# Missing Data

## Plotting missing data

In [2]:
import numpy as np
import matplotlib.pyplot as plt

def missing_data (data, percentage):
    col_names = []
    percentages = []
    num_col = 0
    for column in data:
        zeroPercentage = sum(pd.isnull(data[column]))/len(data[column])*100
        if zeroPercentage > 0 :
            col_names.append(column)
            percentages.append(zeroPercentage)
            #print (column + "\t", zeroPercentage)
            num_col += 1
    print("Missing data:", num_col)
    
    plt.figure(figsize=(20,20))
    plt.barh(col_names, percentages, alpha=0.5)
    plt.title('Missing Data by feature (%)')
    #plt.margins(0.2)
    plt.xlabel('%')
    #plt.grid() 
    plt.savefig('MissingData_Updated.png', bbox_inches='tight')
    plt.show()
    
def get_columns_with_missing_data(data, percentage):
    col_names = []
    percentages = []
    num_col = 0
    for column in data:
        zeroPercentage = sum(pd.isnull(data[column]))/len(data[column])*100
        if zeroPercentage > 0 :
            col_names.append(column)
            percentages.append(zeroPercentage)
            #print (column + "\t", zeroPercentage)
            num_col += 1
    print("Missing data:", num_col)
    return col_names

## Predicting missing data

In [3]:
def training_predictor_missing_data (data, n_iter, cv):
    data_complete = data.dropna()
    nan_columns = data.columns[data.isna().any()].tolist()
    completed_columns = data.columns[~data.isna().any()].tolist()

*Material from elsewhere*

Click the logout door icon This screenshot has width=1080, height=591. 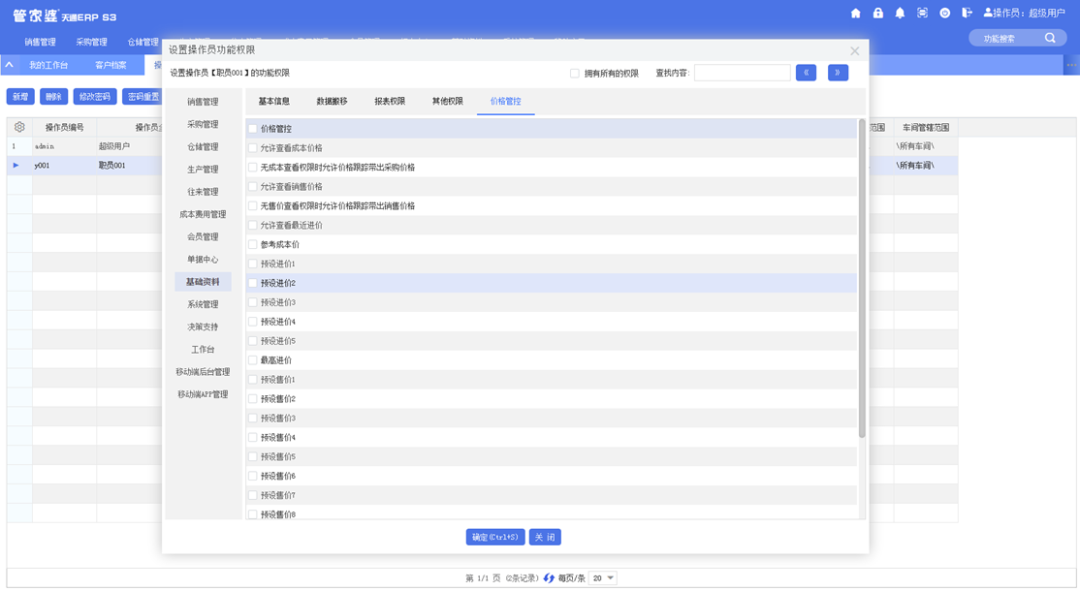click(x=967, y=13)
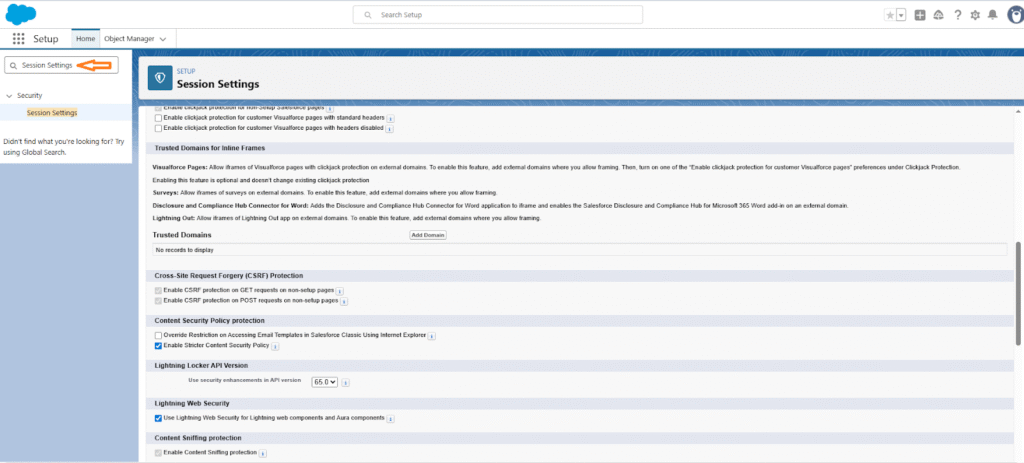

    X = data_complete[completed_columns]
    y_true = data_complete[nan_columns]

    CVSearch = findBestRegressorModel(X, y_true, n_iter=n_iter, cv=cv)
    best_pred_model = CVSearch.best_estimator_

    
    return (completed_columns, nan_columns, best_pred_model, X, y_true)

In [4]:
def predicting_missing_data (model, data, completed_columns, nan_columns):
    predicted_data = pd.DataFrame(model.predict(data[completed_columns]), 
                   index=data.index,
                   columns=nan_columns)
    return predicted_data

In [5]:
def training_predictor_missing_data_efficient (data_complete, completed_columns, nan_column, n_iter, cv):
    print("Forecasting of", nan_column)

    X = data_complete[completed_columns]
    y_true = data_complete[nan_column]

    CVSearch = findBestRegressorModel(X, y_true, n_iter=n_iter, cv=cv)
    best_pred_model = CVSearch.best_estimator_

    
    return (best_pred_model, X, y_true)

In [6]:
def predicting_missing_data_efficient (model, data, completed_columns, nan_column):
    predicted_data = pd.DataFrame(model.predict(data[completed_columns]), 
                   index=data.index,
                   columns=[nan_column])
    return predicted_data

## Random Forest Regressor (for predicting missing data)

In [7]:
# Import the model we are using
from sklearn.ensemble import RandomForestRegressor
from sklearn.model_selection import RandomizedSearchCV
from pprint import pprint


def findBestRegressorModel(features, target, n_iter, cv):
    # **********Hyperparameter tuning************** 
    
    # Number of trees in random forest
    n_estimators = [int(x) for x in np.linspace(start=int(len(features)/4), stop=int(len(features)/2), num=10)]
    # Number of features to consider at every split
    max_features = ['auto', 'sqrt']
    # Maximum number of levels in tree
    max_depth = [int(x) for x in np.linspace(2, 5, num = 3)]
    #max_depth.append(None)
    # Minimum number of samples required to split a node
    min_samples_split = [2, 5]
    # Minimum number of samples required at each leaf node
    min_samples_leaf = [1, 2, 4]
    # Method of selecting samples for training each tree
    bootstrap = [True, False]
  
    
    # Create the random grid
    random_grid = {'n_estimators': n_estimators,
                   'max_features': max_features,
                   'max_depth': max_depth,
                   'min_samples_split': min_samples_split,
                   'min_samples_leaf': min_samples_leaf,
                   'bootstrap': bootstrap}
    #pprint(random_grid)


    # Use the random grid to search for best hyperparameters

    # First create the base model to tune
    # rf = RandomForestClassifier(n_estimators = 50, criterion = 'entropy')
    rf = RandomForestRegressor(n_estimators = 50, criterion = 'mse', random_state=42)


    # Random search of parameters, using 10 fold cross validation, 
    # search across 100 different combinations, and use all available cores
    rf_random = RandomizedSearchCV(estimator = rf, param_distributions = random_grid, n_iter = n_iter, cv = cv, 
                                   verbose=1, random_state=42, n_jobs = -1)

    # Train the model on training data
    trained_model = rf_random.fit(features, target);

    # Look at parameters used by our current forest
    # print('Parameters found by the best estimator:\n')
    # pprint(rf_random.best_estimator_.get_params())
    
    return trained_model

# Managing Missing Data

In [None]:
def manage_missing_data (df, dimension, percentage):
    
    # Remove columns with more than X% missing data
    for column in df:
        nullPercentage = sum(pd.isnull(df[column]))/len(df[column])*100
        if nullPercentage > percentage :
            if dimension=="columns":
                df = df.drop(column, axis=1)
            else:
                df = df.dropna(axis=0, subset=[column])
                
    # Predicting remaining missing data
    completed_columns, nan_columns, best_pred_model, X, y_true = training_predictor_missing_data (df, n_iter=50, cv=10)
    y_pred = predicting_missing_data(best_pred_model, X, completed_columns, nan_columns)


    res = pd.DataFrame(best_pred_model.predict(df[completed_columns]), 
                   index=df.index,
                   columns=nan_columns)

    df_full = df.fillna(res)
    return df_full